Ahí la ruta se bifurcaba en tres, una que con un total de quince kilómetros -teniendo en cuenta lo ya caminado- recorre toda la península y que he decidido dejar para cuando vuelva en el futuro, una de seis que venía a ser regresar por un sendero paralelo al del trayecto de ida pero separado del mar, uno de siete y medio que se introducía por la zona urbanizada y uno de ocho que según la señalítica te prometía volver campo a través -con algún que otro cruce con el asfalto- por la zona más alta y verde. Esta ha sido mi elección y la verdad es que ha sido de lo más gratificante sentirse, durante algo una hora larga, invadido por los helechos, absorbido por alguna que otra arboleda y rodeado por matorrales por doquier.

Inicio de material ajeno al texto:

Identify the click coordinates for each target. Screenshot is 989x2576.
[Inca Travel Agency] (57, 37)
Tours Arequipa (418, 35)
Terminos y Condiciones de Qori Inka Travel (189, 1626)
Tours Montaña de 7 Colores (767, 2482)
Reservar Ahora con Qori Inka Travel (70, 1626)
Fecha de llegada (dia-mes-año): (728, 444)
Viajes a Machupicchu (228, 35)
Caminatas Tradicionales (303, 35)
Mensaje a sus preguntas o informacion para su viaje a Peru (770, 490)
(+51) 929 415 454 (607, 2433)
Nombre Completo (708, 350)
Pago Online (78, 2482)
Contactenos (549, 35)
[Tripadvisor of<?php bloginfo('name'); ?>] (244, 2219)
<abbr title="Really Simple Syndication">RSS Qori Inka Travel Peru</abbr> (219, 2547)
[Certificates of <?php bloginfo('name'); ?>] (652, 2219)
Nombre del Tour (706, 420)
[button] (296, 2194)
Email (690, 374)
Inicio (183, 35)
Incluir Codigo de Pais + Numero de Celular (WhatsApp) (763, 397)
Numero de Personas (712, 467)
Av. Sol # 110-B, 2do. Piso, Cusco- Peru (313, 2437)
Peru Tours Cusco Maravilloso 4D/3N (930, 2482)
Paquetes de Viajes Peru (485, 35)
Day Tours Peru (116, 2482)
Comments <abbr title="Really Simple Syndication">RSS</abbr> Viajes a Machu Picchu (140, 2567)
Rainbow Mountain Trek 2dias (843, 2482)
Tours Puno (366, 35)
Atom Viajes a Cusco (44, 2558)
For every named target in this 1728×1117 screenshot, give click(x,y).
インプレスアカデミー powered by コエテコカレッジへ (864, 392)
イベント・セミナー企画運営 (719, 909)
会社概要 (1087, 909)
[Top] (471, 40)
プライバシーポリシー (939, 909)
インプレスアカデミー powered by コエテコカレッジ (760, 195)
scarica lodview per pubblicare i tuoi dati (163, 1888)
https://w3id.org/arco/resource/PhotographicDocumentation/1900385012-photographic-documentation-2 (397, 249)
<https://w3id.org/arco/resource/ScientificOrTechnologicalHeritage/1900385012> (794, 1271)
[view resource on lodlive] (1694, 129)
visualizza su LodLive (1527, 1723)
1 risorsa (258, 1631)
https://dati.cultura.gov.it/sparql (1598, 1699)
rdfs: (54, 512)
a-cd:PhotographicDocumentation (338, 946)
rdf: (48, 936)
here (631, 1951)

Al final he optado por no seguir completamente el itinerario (finalizaba en la estación del ferrocarril) para así conocer el pueblo, lo que me ha permitido ver que aquí las residencias -todas individuales- son tan atractivas y poco pequeñas como grandes sus ventanales -daban ganas de quedarse a vivir en muchas de ellas- y sus jardines. Por el lado contrario, si es que hay que calificarlo así, señalar que si quieres disfrutar de una casa con vistas, o tienes coche o tendrás que hacer mucha pierna para salvar la pendiente de las cuestas que te lleven hasta tu puerta.
De vuelta al pueblo
Pero hoy y tras tres horas largas de paseo, lo importante era llegar a un lugar en el que comer y beber al modo irlandés, así que entre la oferta local he optado por un local que vi al llegar, el Findlater, bar y restaurante a la par. En lo que respecta a lo segundo, con atmósfera de salón con vistas al puerto, mi experiencia ha sido la de trato amable, carta variada y lo que he elegido -sopa del día, vegetal, y salmón con verduras y puré de patata- sabroso y en su punto (30,40 € añadiéndole una pinta de Guinness y un café).
Como cierre de la visita, he paseado por el embarcadero del puerto pesquero, barcos a un lado establecimientos comerciales al otro, pescaderías -el salmón como oferta principal-, restaurantes y algunos, incluso, las dos cosas a la vez. Al final y cerrando la entrada al puerto un dique desde el que disfrutar con la vista de la playa de Claremont que se prolonga hasta la localidad cercana de Sutton y que también se puede ver, a modo de despedida, desde el tren de vuelta a Dublín.